* _WHAT YOU WILL DO_
Work out how many lines of the material below mention the word "button"; reply with the number only.
=== Section Start ===
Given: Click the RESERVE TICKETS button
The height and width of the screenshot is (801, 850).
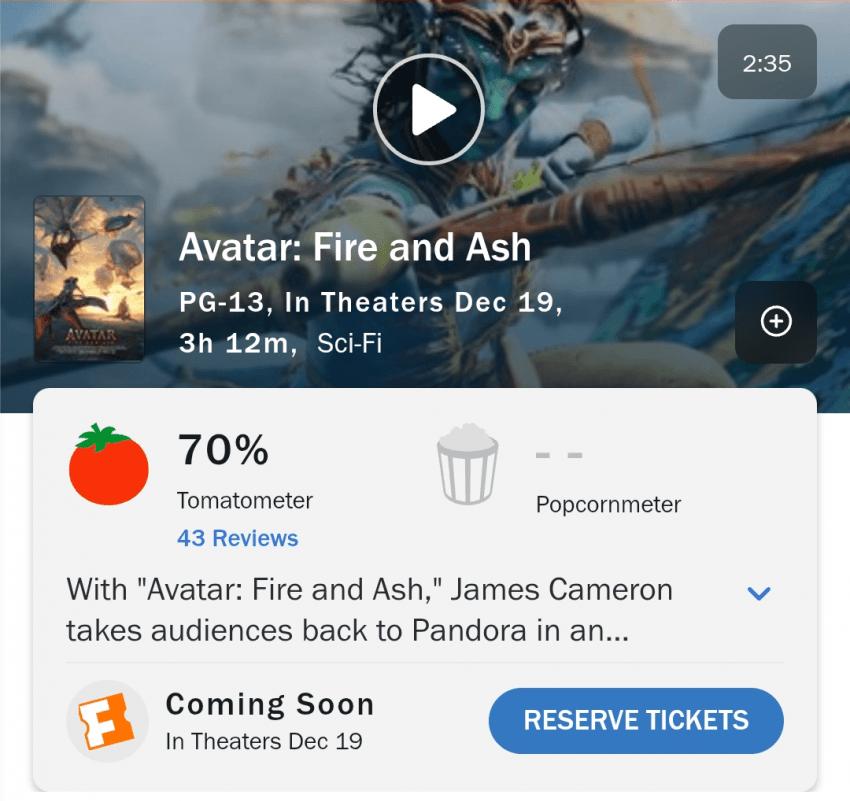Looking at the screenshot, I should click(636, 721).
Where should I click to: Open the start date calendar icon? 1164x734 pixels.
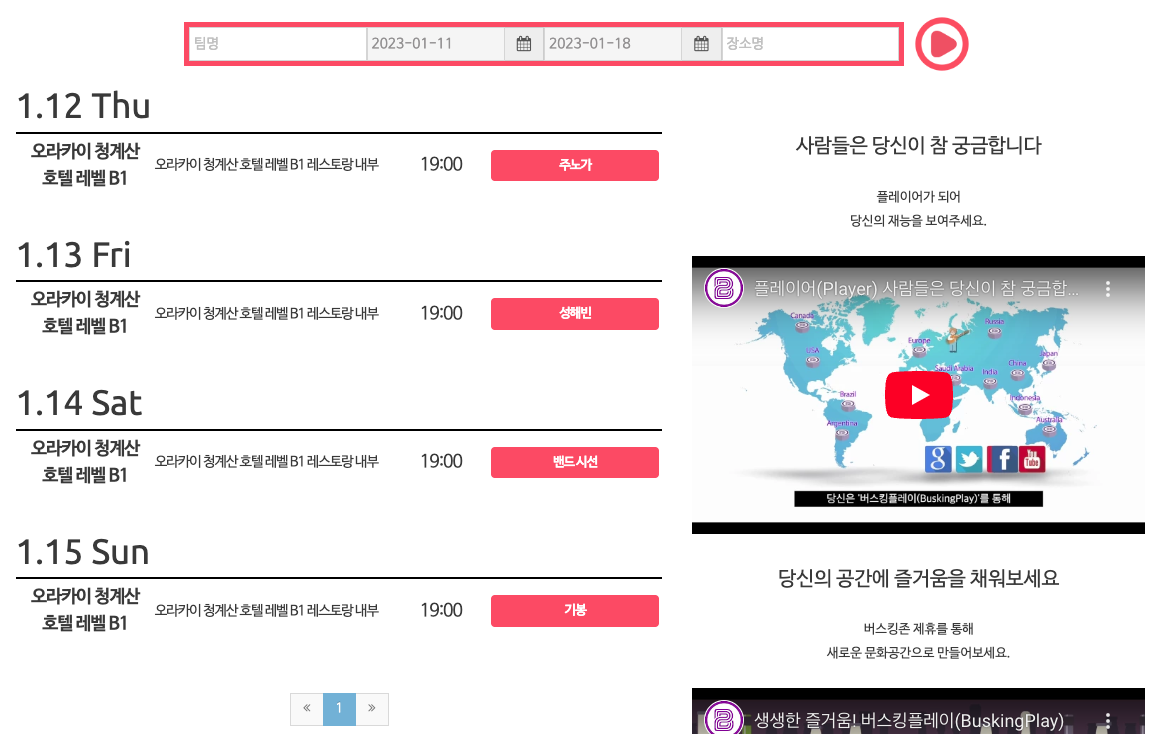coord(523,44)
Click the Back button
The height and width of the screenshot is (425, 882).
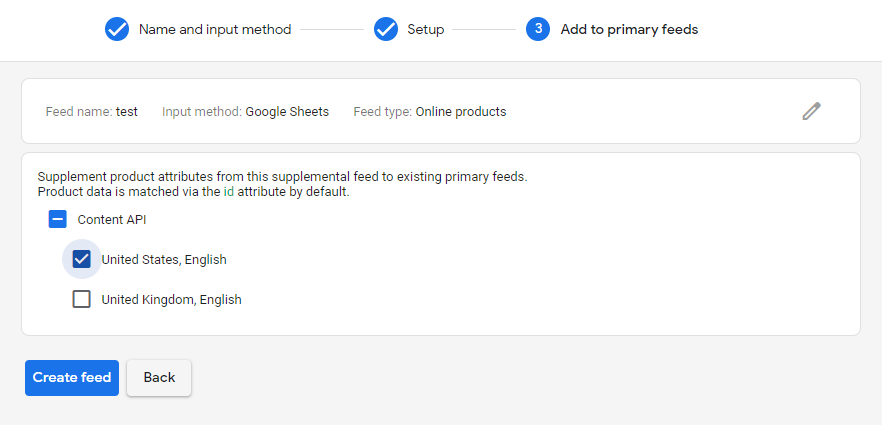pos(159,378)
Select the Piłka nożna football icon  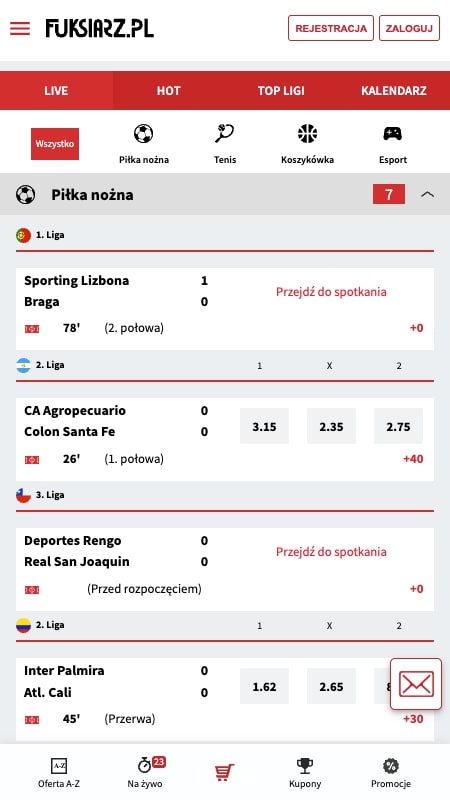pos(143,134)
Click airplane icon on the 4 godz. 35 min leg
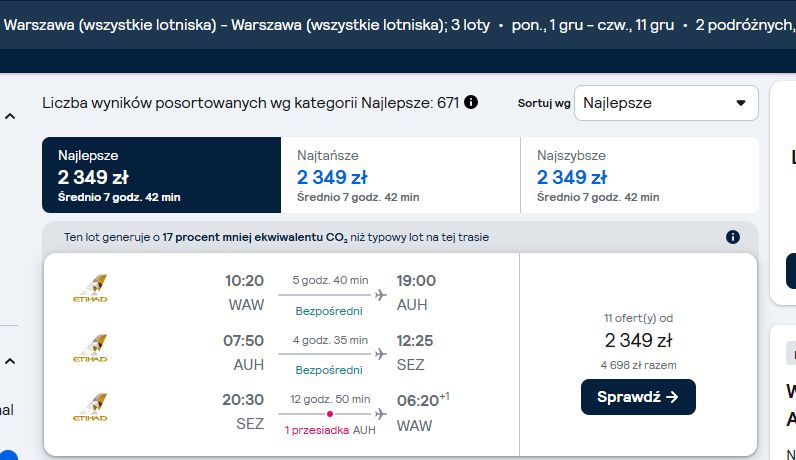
=== Section End ===
* _ANSWER TO THE PROBLEM_
2